### WHAT IS BEING ASKED
Whenever a line in the data contains "will", show that line.

DATASET ENTRIES section start

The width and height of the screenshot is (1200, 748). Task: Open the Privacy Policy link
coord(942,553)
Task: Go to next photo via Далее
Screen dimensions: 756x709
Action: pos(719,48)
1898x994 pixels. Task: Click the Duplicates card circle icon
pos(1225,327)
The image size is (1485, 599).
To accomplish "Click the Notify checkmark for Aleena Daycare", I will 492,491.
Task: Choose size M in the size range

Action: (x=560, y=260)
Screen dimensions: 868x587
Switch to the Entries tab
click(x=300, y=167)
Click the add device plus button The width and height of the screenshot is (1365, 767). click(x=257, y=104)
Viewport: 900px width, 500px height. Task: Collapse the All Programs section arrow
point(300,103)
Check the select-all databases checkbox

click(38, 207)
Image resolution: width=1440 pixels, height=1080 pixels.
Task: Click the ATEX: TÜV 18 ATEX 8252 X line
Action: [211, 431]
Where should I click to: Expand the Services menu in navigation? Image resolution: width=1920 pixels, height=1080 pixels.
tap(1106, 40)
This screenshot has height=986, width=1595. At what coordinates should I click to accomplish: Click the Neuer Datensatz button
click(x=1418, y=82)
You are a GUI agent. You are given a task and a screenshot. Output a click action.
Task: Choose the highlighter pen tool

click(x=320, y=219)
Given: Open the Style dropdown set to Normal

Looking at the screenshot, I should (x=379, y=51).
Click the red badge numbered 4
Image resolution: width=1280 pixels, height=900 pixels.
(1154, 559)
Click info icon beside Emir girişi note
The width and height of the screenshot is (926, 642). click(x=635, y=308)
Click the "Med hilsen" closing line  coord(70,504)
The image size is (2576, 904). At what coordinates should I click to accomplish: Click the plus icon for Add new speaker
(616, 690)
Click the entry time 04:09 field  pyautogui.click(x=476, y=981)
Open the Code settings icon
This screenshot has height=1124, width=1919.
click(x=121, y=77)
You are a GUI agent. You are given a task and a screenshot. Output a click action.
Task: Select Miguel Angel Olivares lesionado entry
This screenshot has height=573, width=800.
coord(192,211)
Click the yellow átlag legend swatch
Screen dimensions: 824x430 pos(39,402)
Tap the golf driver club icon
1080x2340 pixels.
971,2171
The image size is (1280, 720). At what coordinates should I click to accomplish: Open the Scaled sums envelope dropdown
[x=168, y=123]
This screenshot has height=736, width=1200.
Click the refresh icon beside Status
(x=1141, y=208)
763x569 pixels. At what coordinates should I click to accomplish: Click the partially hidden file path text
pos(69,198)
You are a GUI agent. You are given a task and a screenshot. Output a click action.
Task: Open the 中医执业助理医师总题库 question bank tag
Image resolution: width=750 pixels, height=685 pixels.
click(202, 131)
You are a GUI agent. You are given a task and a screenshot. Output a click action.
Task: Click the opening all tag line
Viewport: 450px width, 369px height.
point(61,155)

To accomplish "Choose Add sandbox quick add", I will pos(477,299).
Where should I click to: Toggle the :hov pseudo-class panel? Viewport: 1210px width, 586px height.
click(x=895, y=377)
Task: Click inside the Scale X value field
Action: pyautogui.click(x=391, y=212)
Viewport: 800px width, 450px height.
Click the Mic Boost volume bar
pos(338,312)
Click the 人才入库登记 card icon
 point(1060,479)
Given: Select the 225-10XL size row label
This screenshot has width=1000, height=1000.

DATASET ENTRIES section end

### WRITTEN RESPONSE
To accomplish "Click the Notify checkmark for Aleena Daycare", I will 492,491.
To accomplish "Choose Add sandbox quick add", I will pos(477,299).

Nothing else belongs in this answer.